TD-MPC2: Robust Model-Based RL

Updated 22 August 2025

TD-MPC2 is a model-based reinforcement learning algorithm that utilizes latent trajectory planning, SimNorm normalization, and modern activation functions for robust continuous control.
It employs a discrete regression loss via cross-entropy objectives over rewards and value targets while using an ensemble of Q-functions to reduce overestimation bias.
Scalability is achieved through a single hyperparameter configuration that enables near-linear performance improvements across 80+ multi-task domains with large models and datasets.

TD-MPC2 is a model-based reinforcement learning algorithm designed for robust, scalable continuous control via local trajectory optimization in the latent space of an implicit, decoder-free world model. It systematically revises architectural and training facets from its predecessor, TD-MPC, delivering strong empirical performance across numerous task domains and facilitating the training of large multi-task agents with performance improving nearly monotonically with both model and dataset size.

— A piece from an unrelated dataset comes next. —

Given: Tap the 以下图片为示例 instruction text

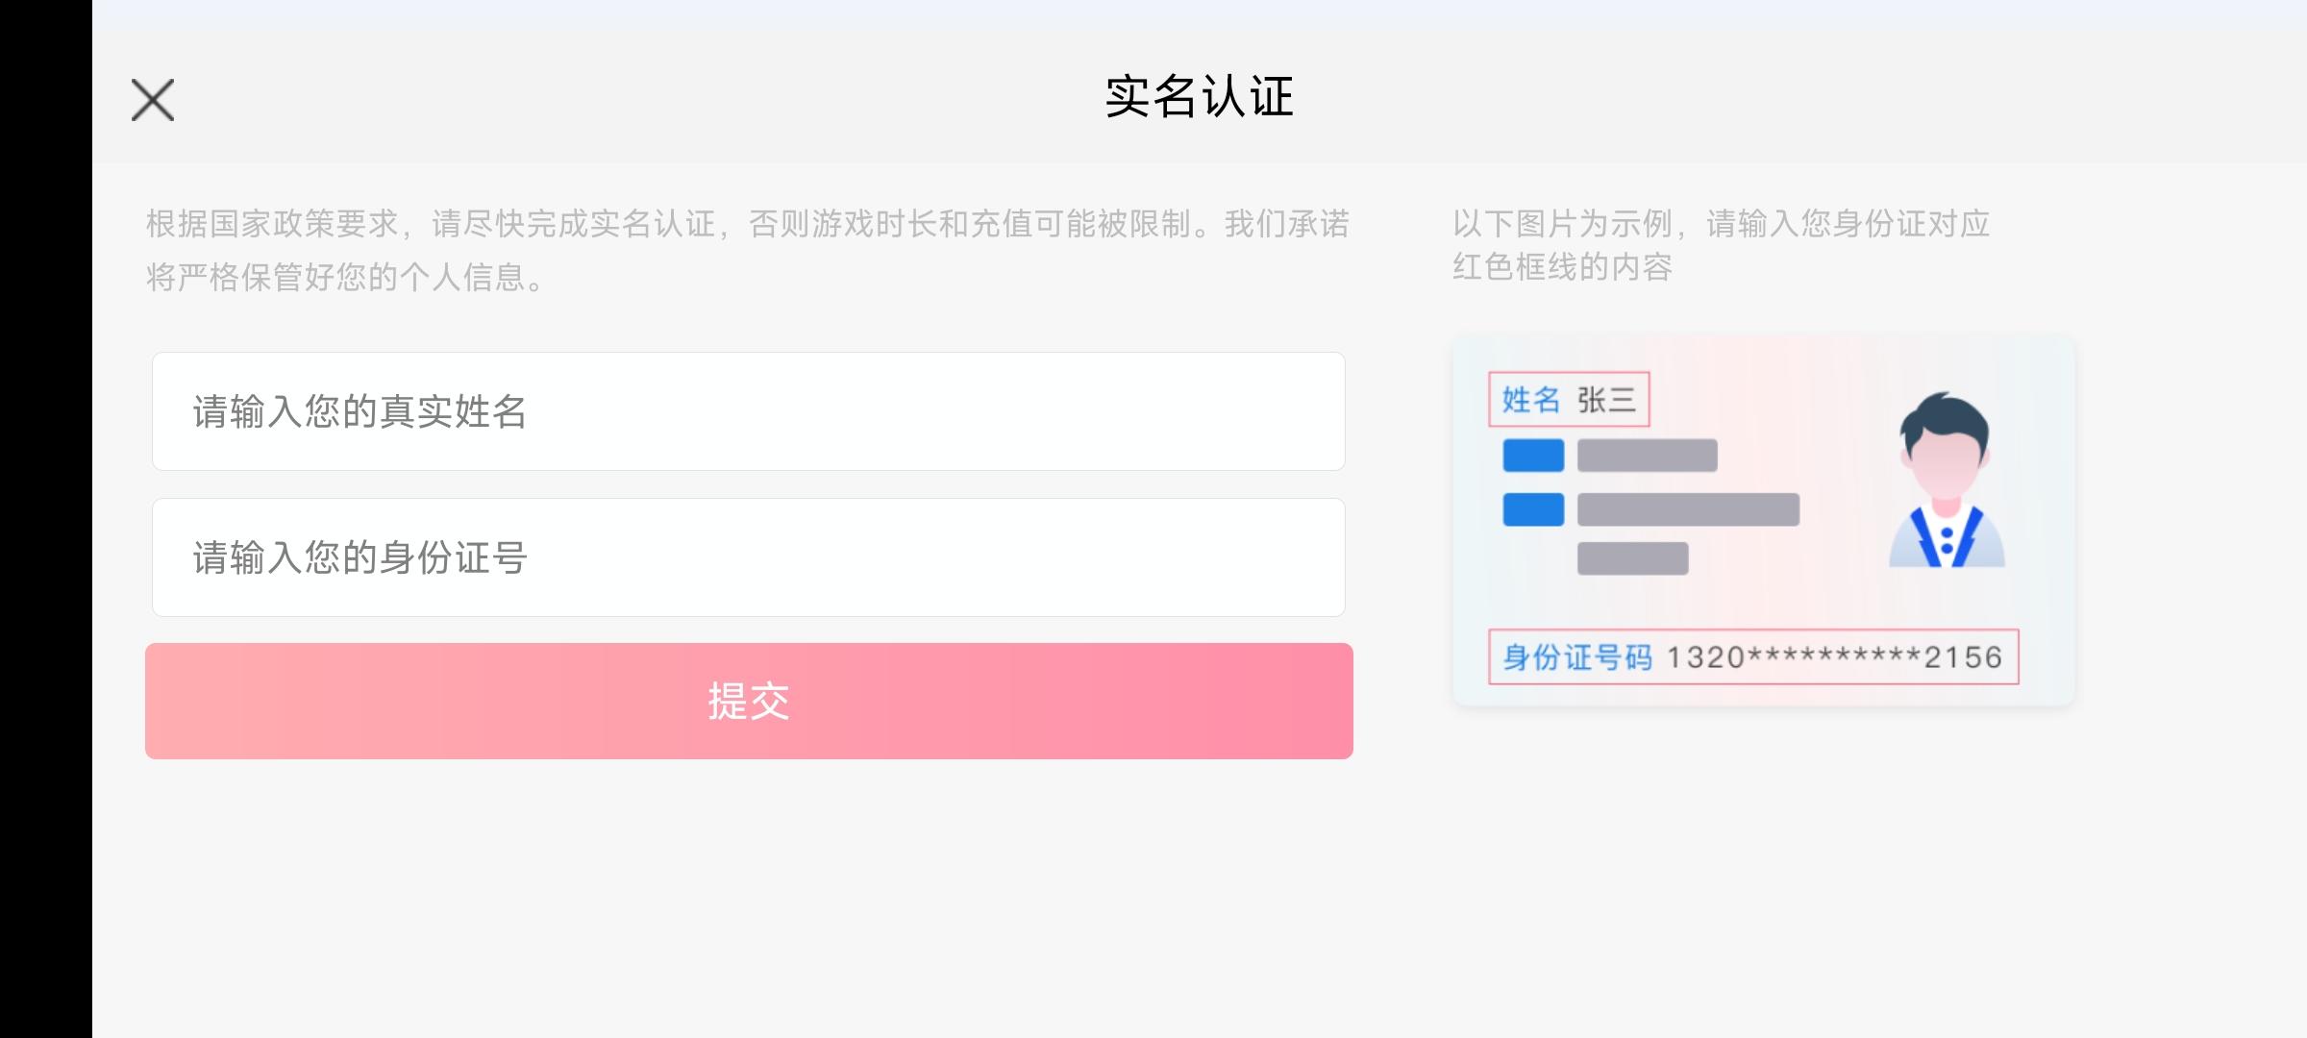Looking at the screenshot, I should (x=1721, y=245).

1. Algorithmic Foundations and Architectural Innovations

TD-MPC2 replaces the original TD-MPC’s bare multilayer perceptron modules and ELU activations with networks utilizing LayerNorm and the Mish activation function throughout. Central to the stability of its deep latent world model is SimNorm—a normalization that partitions the latent state $z$ into multiple groups and projects each into a fixed-dimensional simplex via softmax, enforcing a sparse, low $\ell_2$ -norm representation that mitigates gradient instability and prevents the explosion phenomena observed in previous variants.

Further architectural mechanisms include:

Expanding the Q-function ensemble (from 2 to 5 or more members, depending on scale);
Application of Dropout ( $1\%$ ) after the first linear layer in each Q estimator;
TD-target computation using the minimum over two randomly sampled Q-functions from the ensemble, reducing overestimation bias.

In multi-task settings, each network component is conditioned on a learnable, normalized task embedding (bounded by $\|\cdot\|_2 \leq 1$ ), with zero-padding and action masking to accommodate different observation and action spaces, thereby minimizing domain-specific tuning.

2. Training Objectives and Loss Formulation

TD-MPC2 further diverges from its predecessor by employing discrete regression via cross-entropy objectives—rather than continuous regression (MSE)—for both reward and value targets. Rewards and value predictions are logarithmically transformed and discretized, granting robustness to large variances in reward magnitude across heterogeneous tasks. The regularization effect of SimNorm and low-variance dropout supports optimization stability.

The policy prior is trained with a maximum entropy objective similar to Soft Actor-Critic, replacing TD-MPC’s deterministic prior plus Gaussian noise. This facilitates exploration and maintains consistency across varied tasks and dimensionalities. The policy objective is:

$L_p(\theta) = \mathbb{E}_{(s, a)_{0:H} \sim B}\left[\sum_{t=0}^H \lambda^t[\alpha Q(z_t, p(z_t)) - \beta \mathcal{H}(p(\cdot|z_t))]\right]$

where entropy is only computed over valid action dimensions, crucial for multi-task setups.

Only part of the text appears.